What needs to be done
Change every "GUI agent" in the material below to "interface assistant", leaving everything else unchanged.

Data records

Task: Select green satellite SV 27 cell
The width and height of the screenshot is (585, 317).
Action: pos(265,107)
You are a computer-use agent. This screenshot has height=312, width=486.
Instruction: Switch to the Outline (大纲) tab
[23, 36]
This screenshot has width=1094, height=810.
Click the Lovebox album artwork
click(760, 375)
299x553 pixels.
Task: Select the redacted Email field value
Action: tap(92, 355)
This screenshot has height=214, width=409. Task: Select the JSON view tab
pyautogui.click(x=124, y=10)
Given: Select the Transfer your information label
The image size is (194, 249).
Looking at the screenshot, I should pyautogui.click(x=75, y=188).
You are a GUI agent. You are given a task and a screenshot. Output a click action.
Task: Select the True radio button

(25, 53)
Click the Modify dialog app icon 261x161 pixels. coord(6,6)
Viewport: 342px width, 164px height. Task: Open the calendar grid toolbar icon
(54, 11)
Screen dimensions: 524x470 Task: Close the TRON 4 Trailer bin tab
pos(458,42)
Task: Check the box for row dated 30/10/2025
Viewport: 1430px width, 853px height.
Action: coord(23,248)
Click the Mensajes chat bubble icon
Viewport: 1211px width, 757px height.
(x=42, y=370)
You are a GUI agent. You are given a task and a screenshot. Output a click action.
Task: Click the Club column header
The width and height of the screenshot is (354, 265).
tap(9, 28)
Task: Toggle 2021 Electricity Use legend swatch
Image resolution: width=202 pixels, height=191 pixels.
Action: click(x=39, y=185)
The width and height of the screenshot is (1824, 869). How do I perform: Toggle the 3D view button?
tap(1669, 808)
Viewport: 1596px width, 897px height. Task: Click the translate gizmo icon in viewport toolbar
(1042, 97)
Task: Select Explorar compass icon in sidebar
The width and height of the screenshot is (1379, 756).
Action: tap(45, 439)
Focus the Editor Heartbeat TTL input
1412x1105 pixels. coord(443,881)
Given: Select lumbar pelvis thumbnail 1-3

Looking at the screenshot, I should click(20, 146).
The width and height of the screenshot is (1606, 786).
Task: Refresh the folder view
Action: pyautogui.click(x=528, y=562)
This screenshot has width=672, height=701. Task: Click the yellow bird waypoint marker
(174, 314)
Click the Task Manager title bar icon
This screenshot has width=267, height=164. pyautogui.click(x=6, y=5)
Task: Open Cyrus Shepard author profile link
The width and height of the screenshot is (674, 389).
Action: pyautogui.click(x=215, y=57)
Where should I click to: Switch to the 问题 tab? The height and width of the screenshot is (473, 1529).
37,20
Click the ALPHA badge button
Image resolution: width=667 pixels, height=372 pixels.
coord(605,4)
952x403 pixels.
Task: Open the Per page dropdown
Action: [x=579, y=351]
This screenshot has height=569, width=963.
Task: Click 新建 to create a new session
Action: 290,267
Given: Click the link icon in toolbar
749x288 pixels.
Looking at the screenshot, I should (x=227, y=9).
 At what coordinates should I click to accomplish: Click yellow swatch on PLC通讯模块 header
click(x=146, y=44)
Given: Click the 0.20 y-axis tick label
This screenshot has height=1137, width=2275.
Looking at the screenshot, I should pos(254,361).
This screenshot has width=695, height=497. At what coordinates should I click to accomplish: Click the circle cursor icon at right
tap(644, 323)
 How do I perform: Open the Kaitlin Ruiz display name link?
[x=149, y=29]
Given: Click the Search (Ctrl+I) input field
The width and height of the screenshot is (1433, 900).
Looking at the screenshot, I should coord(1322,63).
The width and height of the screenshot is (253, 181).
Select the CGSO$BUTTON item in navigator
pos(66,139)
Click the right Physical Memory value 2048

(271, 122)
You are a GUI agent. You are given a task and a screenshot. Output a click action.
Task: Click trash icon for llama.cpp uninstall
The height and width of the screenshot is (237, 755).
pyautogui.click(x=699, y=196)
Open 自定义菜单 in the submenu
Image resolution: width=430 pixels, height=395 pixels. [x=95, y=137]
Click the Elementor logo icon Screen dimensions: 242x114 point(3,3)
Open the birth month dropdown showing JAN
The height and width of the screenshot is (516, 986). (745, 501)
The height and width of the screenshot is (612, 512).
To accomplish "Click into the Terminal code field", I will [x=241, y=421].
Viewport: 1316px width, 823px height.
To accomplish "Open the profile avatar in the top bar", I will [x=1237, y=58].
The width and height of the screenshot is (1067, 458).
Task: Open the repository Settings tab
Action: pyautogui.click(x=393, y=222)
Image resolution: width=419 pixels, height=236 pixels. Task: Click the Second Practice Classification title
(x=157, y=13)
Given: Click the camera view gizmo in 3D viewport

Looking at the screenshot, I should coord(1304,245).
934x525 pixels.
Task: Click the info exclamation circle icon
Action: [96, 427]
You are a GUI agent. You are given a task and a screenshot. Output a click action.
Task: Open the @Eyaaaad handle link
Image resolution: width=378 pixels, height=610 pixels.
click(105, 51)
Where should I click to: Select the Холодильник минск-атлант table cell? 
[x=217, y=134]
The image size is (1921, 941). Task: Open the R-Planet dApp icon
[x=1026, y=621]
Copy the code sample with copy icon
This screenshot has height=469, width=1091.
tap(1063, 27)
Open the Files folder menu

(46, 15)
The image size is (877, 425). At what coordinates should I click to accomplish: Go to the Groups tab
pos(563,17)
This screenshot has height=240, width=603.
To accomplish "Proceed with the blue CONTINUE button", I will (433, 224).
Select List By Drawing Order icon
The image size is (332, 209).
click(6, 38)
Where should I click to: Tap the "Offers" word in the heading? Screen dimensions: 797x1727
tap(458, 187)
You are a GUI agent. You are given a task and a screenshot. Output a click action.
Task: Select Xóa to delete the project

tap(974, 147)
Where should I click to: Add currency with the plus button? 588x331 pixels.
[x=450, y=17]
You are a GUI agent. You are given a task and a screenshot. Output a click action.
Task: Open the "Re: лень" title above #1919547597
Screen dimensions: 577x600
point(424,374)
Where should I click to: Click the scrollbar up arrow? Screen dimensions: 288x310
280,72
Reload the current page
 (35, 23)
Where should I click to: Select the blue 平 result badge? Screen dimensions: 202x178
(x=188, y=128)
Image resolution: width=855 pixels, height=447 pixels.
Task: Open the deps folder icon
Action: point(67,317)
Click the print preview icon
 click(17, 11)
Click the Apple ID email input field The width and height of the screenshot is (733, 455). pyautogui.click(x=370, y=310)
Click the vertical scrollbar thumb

Result of the exercise
Task: Select green satellite SV 27 cell
The width and height of the screenshot is (585, 317).
Action: pos(265,107)
You are a computer-use agent. This screenshot has height=312, width=486.
Instruction: Switch to the Outline (大纲) tab
[23, 36]
This screenshot has width=1094, height=810.
Click the Lovebox album artwork
click(760, 375)
299x553 pixels.
Task: Select the redacted Email field value
Action: tap(92, 355)
This screenshot has height=214, width=409. Task: Select the JSON view tab
pyautogui.click(x=124, y=10)
Given: Select the Transfer your information label
The image size is (194, 249).
Looking at the screenshot, I should pyautogui.click(x=75, y=188).
You are a interface assistant. You are given a task and a screenshot. Output a click action.
Task: Select the True radio button

(25, 53)
Click the Modify dialog app icon 261x161 pixels. coord(6,6)
Viewport: 342px width, 164px height. Task: Open the calendar grid toolbar icon
(54, 11)
Screen dimensions: 524x470 Task: Close the TRON 4 Trailer bin tab
pos(458,42)
Task: Check the box for row dated 30/10/2025
Viewport: 1430px width, 853px height.
Action: coord(23,248)
Click the Mensajes chat bubble icon
Viewport: 1211px width, 757px height.
(x=42, y=370)
You are a interface assistant. You are given a task and a screenshot. Output a click action.
Task: Click the Club column header
The width and height of the screenshot is (354, 265).
tap(9, 28)
Task: Toggle 2021 Electricity Use legend swatch
Image resolution: width=202 pixels, height=191 pixels.
Action: click(x=39, y=185)
The width and height of the screenshot is (1824, 869). How do I perform: Toggle the 3D view button?
tap(1669, 808)
Viewport: 1596px width, 897px height. Task: Click the translate gizmo icon in viewport toolbar
(1042, 97)
Task: Select Explorar compass icon in sidebar
The width and height of the screenshot is (1379, 756).
Action: tap(45, 439)
Focus the Editor Heartbeat TTL input
1412x1105 pixels. coord(443,881)
Given: Select lumbar pelvis thumbnail 1-3

Looking at the screenshot, I should click(20, 146).
The width and height of the screenshot is (1606, 786).
Task: Refresh the folder view
Action: pyautogui.click(x=528, y=562)
This screenshot has width=672, height=701. Task: Click the yellow bird waypoint marker
(174, 314)
Click the Task Manager title bar icon
This screenshot has width=267, height=164. pyautogui.click(x=6, y=5)
Task: Open Cyrus Shepard author profile link
The width and height of the screenshot is (674, 389).
Action: pyautogui.click(x=215, y=57)
Where should I click to: Switch to the 问题 tab? The height and width of the screenshot is (473, 1529).
37,20
Click the ALPHA badge button
Image resolution: width=667 pixels, height=372 pixels.
coord(605,4)
952x403 pixels.
Task: Open the Per page dropdown
Action: [x=579, y=351]
This screenshot has height=569, width=963.
Task: Click 新建 to create a new session
Action: 290,267
Given: Click the link icon in toolbar
749x288 pixels.
Looking at the screenshot, I should (x=227, y=9).
 At what coordinates should I click to accomplish: Click yellow swatch on PLC通讯模块 header
click(x=146, y=44)
Given: Click the 0.20 y-axis tick label
This screenshot has height=1137, width=2275.
Looking at the screenshot, I should pos(254,361).
This screenshot has width=695, height=497. At what coordinates should I click to accomplish: Click the circle cursor icon at right
tap(644, 323)
 How do I perform: Open the Kaitlin Ruiz display name link?
[x=149, y=29]
Given: Click the Search (Ctrl+I) input field
The width and height of the screenshot is (1433, 900).
Looking at the screenshot, I should coord(1322,63).
The width and height of the screenshot is (253, 181).
Select the CGSO$BUTTON item in navigator
pos(66,139)
Click the right Physical Memory value 2048

(271, 122)
You are a interface assistant. You are given a task and a screenshot. Output a click action.
Task: Click trash icon for llama.cpp uninstall
The height and width of the screenshot is (237, 755).
pyautogui.click(x=699, y=196)
Open 自定义菜单 in the submenu
Image resolution: width=430 pixels, height=395 pixels. [x=95, y=137]
Click the Elementor logo icon Screen dimensions: 242x114 point(3,3)
Open the birth month dropdown showing JAN
The height and width of the screenshot is (516, 986). (745, 501)
The height and width of the screenshot is (612, 512).
To accomplish "Click into the Terminal code field", I will [x=241, y=421].
Viewport: 1316px width, 823px height.
To accomplish "Open the profile avatar in the top bar", I will [x=1237, y=58].
The width and height of the screenshot is (1067, 458).
Task: Open the repository Settings tab
Action: pyautogui.click(x=393, y=222)
Image resolution: width=419 pixels, height=236 pixels. Task: Click the Second Practice Classification title
(x=157, y=13)
Given: Click the camera view gizmo in 3D viewport

Looking at the screenshot, I should coord(1304,245).
934x525 pixels.
Task: Click the info exclamation circle icon
Action: [96, 427]
You are a interface assistant. You are given a task and a screenshot. Output a click action.
Task: Open the @Eyaaaad handle link
Image resolution: width=378 pixels, height=610 pixels.
click(105, 51)
Where should I click to: Select the Холодильник минск-атлант table cell? 
[x=217, y=134]
The image size is (1921, 941). Task: Open the R-Planet dApp icon
[x=1026, y=621]
Copy the code sample with copy icon
This screenshot has height=469, width=1091.
tap(1063, 27)
Open the Files folder menu

(46, 15)
The image size is (877, 425). At what coordinates should I click to accomplish: Go to the Groups tab
pos(563,17)
This screenshot has height=240, width=603.
To accomplish "Proceed with the blue CONTINUE button", I will (433, 224).
Select List By Drawing Order icon
The image size is (332, 209).
click(6, 38)
Where should I click to: Tap the "Offers" word in the heading? Screen dimensions: 797x1727
tap(458, 187)
You are a interface assistant. You are given a task and a screenshot. Output a click action.
Task: Select Xóa to delete the project

tap(974, 147)
Where should I click to: Add currency with the plus button? 588x331 pixels.
[x=450, y=17]
You are a interface assistant. You are given a task and a screenshot. Output a click action.
Task: Open the "Re: лень" title above #1919547597
Screen dimensions: 577x600
point(424,374)
Where should I click to: Click the scrollbar up arrow? Screen dimensions: 288x310
280,72
Reload the current page
 (35, 23)
Where should I click to: Select the blue 平 result badge? Screen dimensions: 202x178
(x=188, y=128)
Image resolution: width=855 pixels, height=447 pixels.
Task: Open the deps folder icon
Action: point(67,317)
Click the print preview icon
 click(17, 11)
Click the Apple ID email input field The width and height of the screenshot is (733, 455). pyautogui.click(x=370, y=310)
Click the vertical scrollbar thumb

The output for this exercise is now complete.